Sponsored By
Eric Adams, Blogger

October 29, 2009

3 Min Read

So you created this really cool game that is a ton of fun to play, but being clever you have added several unique gameplay elements, rules, controls, etc.

Then you unleash this cool game onto testers and friends, expecting accolades and affection from them for giving them this great entertainment experience.

To your dismay, you find many are confused and frustrated because they do not know what to do or how to do it.  They have stopped playing!

You ask them; did you read the manual/help/instructions?

They answer with a commonplace refrain: “Nope, I never read the instructions!”
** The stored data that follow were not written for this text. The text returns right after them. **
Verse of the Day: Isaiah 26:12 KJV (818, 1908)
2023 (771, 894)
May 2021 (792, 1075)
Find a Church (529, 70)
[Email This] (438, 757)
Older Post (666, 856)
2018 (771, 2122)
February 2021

On many of my recent projects, frankly casual games with straightforward mechanics, the very gamer that should read the instructions is not conditioned to do this.  

Now let’s assume that your game has the instructions readily available for reference but foregoes a detailed hand-holding interactive tutorial.  The reason this tutorial omission is a lack of funding (your cool game has a miniscule budget) or schedule.    

So is the player to blame in this case for not doing a modicum of gaming due diligence before abandonment?  If they are not, and you are to blame because you do not explicitly guide them through every element of the game, why should games even have written manuals or instructions?  Although, even the most simple consumer goods have at least a quick start guide…even for a can opener.

I believe in manuals and instructions in games as an invaluable resource (however, I am finding myself gravitating more toward user forums for communal help).  I think that at some level, the player needs to do their part by checking the instructions if they have a gameplay question/concern.   Do their part before they criticize a game and abandon it for not understanding how to play.

Is this age of a million forms of digital entertainment, is this ‘user empower thyself’ opinion archaic?